*** Task inputs ***

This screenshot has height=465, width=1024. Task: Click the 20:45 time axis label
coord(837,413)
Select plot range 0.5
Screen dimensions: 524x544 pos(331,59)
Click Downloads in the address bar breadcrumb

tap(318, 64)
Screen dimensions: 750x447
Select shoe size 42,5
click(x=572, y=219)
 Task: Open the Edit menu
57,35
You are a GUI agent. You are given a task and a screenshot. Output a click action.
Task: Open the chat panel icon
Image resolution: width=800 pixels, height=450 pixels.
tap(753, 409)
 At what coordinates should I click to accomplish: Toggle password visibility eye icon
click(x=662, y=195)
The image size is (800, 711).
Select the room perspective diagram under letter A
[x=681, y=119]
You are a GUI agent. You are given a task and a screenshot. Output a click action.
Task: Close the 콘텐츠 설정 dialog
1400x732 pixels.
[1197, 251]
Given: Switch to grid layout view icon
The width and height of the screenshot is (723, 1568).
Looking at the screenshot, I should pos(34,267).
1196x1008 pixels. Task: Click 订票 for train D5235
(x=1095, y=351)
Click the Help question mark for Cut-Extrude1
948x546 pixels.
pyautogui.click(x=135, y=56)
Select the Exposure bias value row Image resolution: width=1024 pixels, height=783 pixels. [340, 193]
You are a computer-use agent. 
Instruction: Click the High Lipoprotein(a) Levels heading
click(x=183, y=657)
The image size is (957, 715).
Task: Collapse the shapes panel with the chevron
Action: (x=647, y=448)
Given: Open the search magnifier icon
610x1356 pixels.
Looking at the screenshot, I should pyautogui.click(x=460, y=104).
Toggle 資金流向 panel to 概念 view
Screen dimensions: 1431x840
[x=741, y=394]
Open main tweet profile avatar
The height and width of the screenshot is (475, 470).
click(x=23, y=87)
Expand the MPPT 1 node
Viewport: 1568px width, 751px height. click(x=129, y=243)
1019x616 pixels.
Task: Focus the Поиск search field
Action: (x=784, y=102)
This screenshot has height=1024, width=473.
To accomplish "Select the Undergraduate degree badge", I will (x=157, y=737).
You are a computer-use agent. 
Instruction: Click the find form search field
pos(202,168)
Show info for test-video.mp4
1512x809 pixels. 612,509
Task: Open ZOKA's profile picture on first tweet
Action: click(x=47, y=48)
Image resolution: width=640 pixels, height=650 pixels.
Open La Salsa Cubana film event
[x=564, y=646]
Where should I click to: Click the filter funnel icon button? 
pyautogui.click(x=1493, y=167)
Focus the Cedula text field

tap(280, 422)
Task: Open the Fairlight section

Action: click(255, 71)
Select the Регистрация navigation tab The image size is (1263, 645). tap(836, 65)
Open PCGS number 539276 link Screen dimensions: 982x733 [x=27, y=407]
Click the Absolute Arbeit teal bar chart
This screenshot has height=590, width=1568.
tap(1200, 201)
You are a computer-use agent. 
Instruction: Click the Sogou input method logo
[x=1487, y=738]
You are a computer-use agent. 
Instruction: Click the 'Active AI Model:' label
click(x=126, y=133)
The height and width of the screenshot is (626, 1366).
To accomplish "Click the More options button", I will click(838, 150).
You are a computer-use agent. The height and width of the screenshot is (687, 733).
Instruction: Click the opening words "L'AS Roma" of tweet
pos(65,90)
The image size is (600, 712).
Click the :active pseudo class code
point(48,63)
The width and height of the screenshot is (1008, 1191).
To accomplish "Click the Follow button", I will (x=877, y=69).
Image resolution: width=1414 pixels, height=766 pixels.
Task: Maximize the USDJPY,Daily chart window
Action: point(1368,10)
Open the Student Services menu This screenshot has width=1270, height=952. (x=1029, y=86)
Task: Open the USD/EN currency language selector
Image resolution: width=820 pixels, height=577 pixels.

*** End of Task inputs ***

▶ [What you need to do] When you reach the line with "This screenshot has height=1024, width=473." in the records above, start writing out lines exactly, and stop once the line with "The height and width of the screenshot is (626, 1366)." has been written; include nothing else.

▶ [Result below]
This screenshot has height=1024, width=473.
To accomplish "Select the Undergraduate degree badge", I will (x=157, y=737).
You are a computer-use agent. 
Instruction: Click the find form search field
pos(202,168)
Show info for test-video.mp4
1512x809 pixels. 612,509
Task: Open ZOKA's profile picture on first tweet
Action: click(x=47, y=48)
Image resolution: width=640 pixels, height=650 pixels.
Open La Salsa Cubana film event
[x=564, y=646]
Where should I click to: Click the filter funnel icon button? 
pyautogui.click(x=1493, y=167)
Focus the Cedula text field

tap(280, 422)
Task: Open the Fairlight section

Action: click(255, 71)
Select the Регистрация navigation tab The image size is (1263, 645). tap(836, 65)
Open PCGS number 539276 link Screen dimensions: 982x733 [x=27, y=407]
Click the Absolute Arbeit teal bar chart
This screenshot has height=590, width=1568.
tap(1200, 201)
You are a computer-use agent. 
Instruction: Click the Sogou input method logo
[x=1487, y=738]
You are a computer-use agent. 
Instruction: Click the 'Active AI Model:' label
click(x=126, y=133)
The height and width of the screenshot is (626, 1366).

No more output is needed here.